Family / Re: Whats Wrong With Answering My Father's Name Along With My Husbands? by fs(f): 11:45pm On Mar 09, 2009
and how is it her husband's house? pleasee.
Family / Re: Whats Wrong With Answering My Father's Name Along With My Husbands? by fs(f): 11:43pm On Mar 09, 2009
To the OP, there's no real, tangible reason why he won't budge. It's simply because that is how it's always been in our culture. That's it. People get used to things, this is one of them. Some people manage to not let things like this bother them, but many cannot shake off the fact that this is how it's always been. People hyphenate their names all the time, but it's not as much of the norm as just taking your husband's name. This has nothing to do with the man being the head of the household (what does that have to do with changing or not changing one's name?). Humans are stubborn and we "like" tradition. It is just one of those things.

Make your current last name your middle name. That seems like the best solution for you. He can't possibly be against that, can he? That would be weird.
Family / Re: Which Engagement Ring? by fs(f): 10:04pm On Mar 09, 2009
Better yet, what does your significant other like?
Family / Re: Whats Wrong With Answering My Father's Name Along With My Husbands? by fs(f): 9:57pm On Mar 09, 2009
You're right Radiant, it's not a women's right issue for me. To me personally, it really doesn't matter. I love using my husband's name, doesn't matter to me. But sometines names are important to others for whatever reason. Why shouldn't their opinions be listened to?
Family / Re: Whats Wrong With Answering My Father's Name Along With My Husbands? by fs(f): 8:25pm On Mar 09, 2009
To those who are saying it's a trivial matter, why isn't it also trivial for the guy? Why is it so important that he wants her to change her name? I'm not saying he cannot want this, all I'm asking is that isn't there a better argument for his case? Because saying it's a trivial matter doesn't make sense to me since it seems it should be a trivial matter to both sides. No? Please enlighten me.

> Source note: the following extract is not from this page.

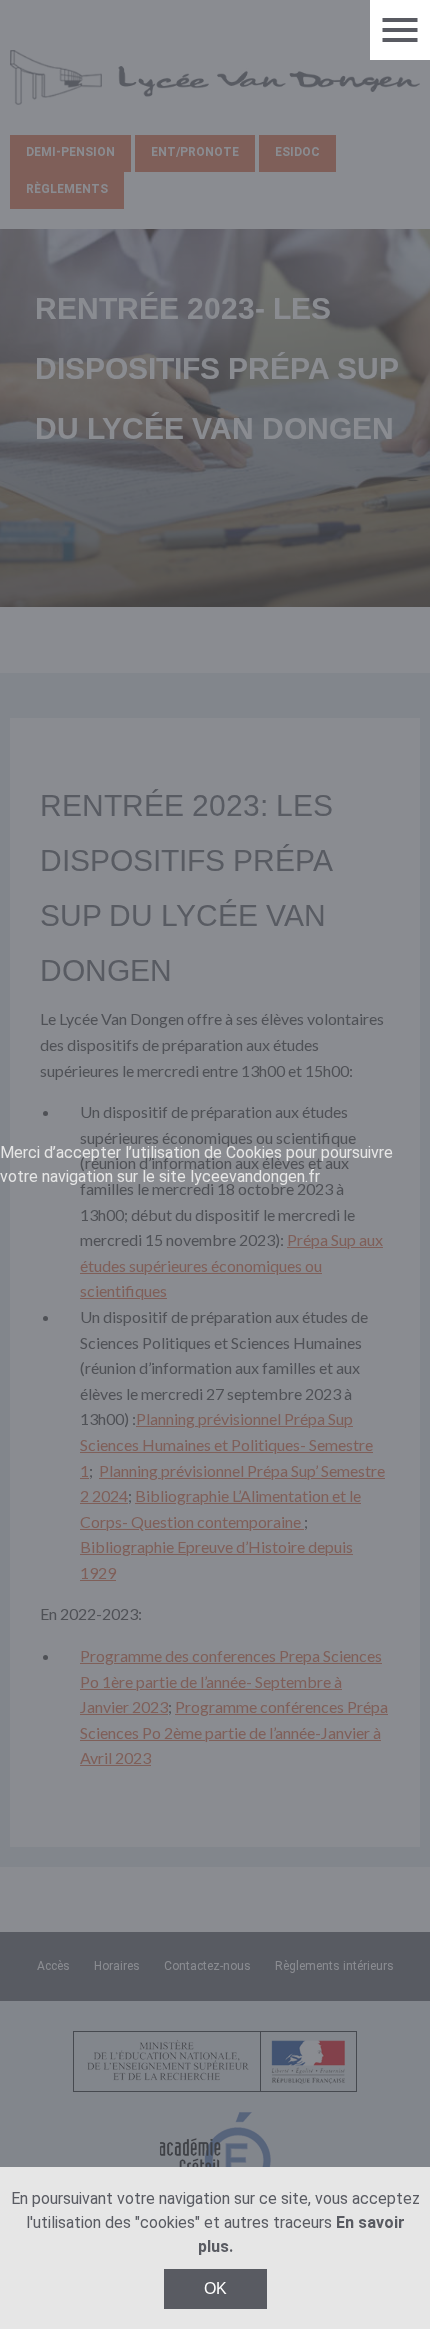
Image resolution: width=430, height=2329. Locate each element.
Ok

Personally, I haven't taken my husband's name yet (we've been married almost 3 years). I actually want to take his name, just haven't done so due to other complicated reasons. I do use his name in social settings (email, facebook, personal stuff, etc), just not legally (work, banks, etc). But this is because this is what I wanted to do.

I understand that it is the norm, this is what we are used to, so that's the reason why most people take their husband's names. Because it's the norm, not because it's trivial. I do believe though, that if for some reason it is that important to the OP, her husband should respect that. It's not like she's not taking his name at all. She's just hyphenating it. I'm not sure why "love" as stated by another poster doesnt apply to him? If he loves her, why can't he respect her wishes?